NTT Boosts Challenge to DoCoMo FeliCa
Well, the cat is really among the pigeons now as former fixed line monopoly Big Brother NTT just announced plans to launch a challenge to the FeliCa smart-card standard promoted by DoCoMo and Sony. NTT said it will support FeliCa, a major boost to the FeliCa standard. But in a classic case of Indian giving NTT has decided to also develop a smart card supporting the government’s terminally unpopular and constantly personal-data -leaking national registry network called “Juki Net.” NTT’s NTT Communications Corp. will develop the rival technology that is supposed to have a boosted encryption technology to make a “do all” multipurpose card for authentication and transactions, including electronic money.
If Japan’s banks, no doubt under heavy pressure from the Ministry of Public Management, Home Affairs, Posts and Telecommunications, which is commonly seen as in NTT’s pockets (traditionally, top bureaucrats retire to jobs in NTT and affiliates, commanding huge pensions and salaries, a practice known here as Amakudari, or “Descent from Heaven”) there’s a good chance that the Juki Net card will become the national smart card standard.
But more than a move against DoCoMo, the decision could prove a big blow to Sony. We’ve read figures that more than 60 million smart cards were issued in Japan last year. Local research company estimates that this could grow to This figure is forecast to grow to about 150 million cards in 2005 as high as 400 million cards in 2010.
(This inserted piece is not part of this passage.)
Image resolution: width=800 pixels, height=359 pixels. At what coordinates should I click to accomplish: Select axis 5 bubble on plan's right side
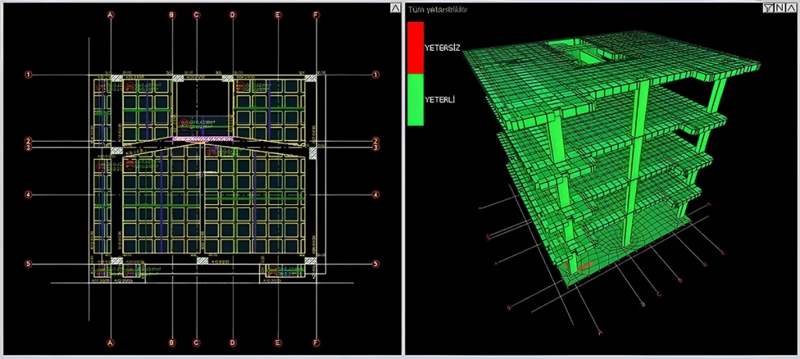(x=376, y=264)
Sony has worked to move FeliCa into the mainstream, getting its smartcards into all sorts of applications around Asia, and successfully into 7+ million contactless payment Suica (watermelon) cards for Japan Railways. Sony has also been busily signing up credit card companies and convenience store and retail chains.
But Sony, has apparently, forgotten the government which, it seems, has taken the opportunity to promote a different standard, potentially dealing a blow to the whole FeliCa convenience propostion.
As a U.K. citizen, the author supports moves to keep as much personal data about people away from both the governments and corporations as possible, and there is still strong and pronounced resistance to national identity schemes. While the debate on the delimitations of personal privacy and freedom and security are beyond the scope of WWJ’s mandate, anyone who has been refused credit or had his or her information leaked to sales reps selling all forms of spurious tatt knows, it’s already hard enough to secure confidentiality.
But the issues of freedom take second place when confronted with the obvious incompetence of the Japanese government.
The problem in Japan is actually potentially very serious as Juki Net, in several high-profile and embarrassing blunders, the network has been demonstrably as cast-iron as a colander made out of blancmange. A system operated by Kyoto Prefecture’s Yawata Municipal Government crashed only 20 seconds after the system was launched.
When the network started, for example, system integrator Fujitsu was forced to own up to the fact that blackmailers had got hold of intelligence on a network it designed for the self-defence forces. The Defense Agency was immediately caught creating a database on citizens who had requested materials under Japan’s new Freedom of Information law, including information on their political views. The home affairs ministry then issued a mea culpa that it had failed to secure the network to hackers. This revelation was topped by a disclosure that within two days of Juki Net’s launch in August 2002, personal data on roughly 2,500 people had already been mailed to strangers.
Of course, those were just minor teething problems, glitches that have probably been resolved. So confident of this are the Japanese people that in a poll by the Asahi Shimbun, a local paper, 86% said that they expected some personal information to leak from the new computer network, while 76% believe that the project should be postponed. The government also forgot to pass a privacy bill before installing the network too.
And so confident in the government’s ethics and security were local governments that Japan’s second largest city declared registration of its citizens on Juki Net voluntary and six Japanese municipalities refused to join.
Meanwhile Juki Net itself continues to suffer huge rollout problems. The government had originlaly planned to issue 3 million Juki Cards by the end of March this year, but will now release only about 840,000 because, well, you guessed it, few want them and the standards for machines to read the cards have not been unified.
Nagano Prefecture recently launched a cyber attack on Juki Net and, based on results, has decidet to “postpone” rollout. Wonder why? .
The government has also revealed that it is spending a whopping $3.4 million for cyber security nationally for the net and has boosted its cyber police to a total of nine.
So we can all rest assured that our 11-digit personal identification numbers will be kept safe for us by NTT Communications and the government between them.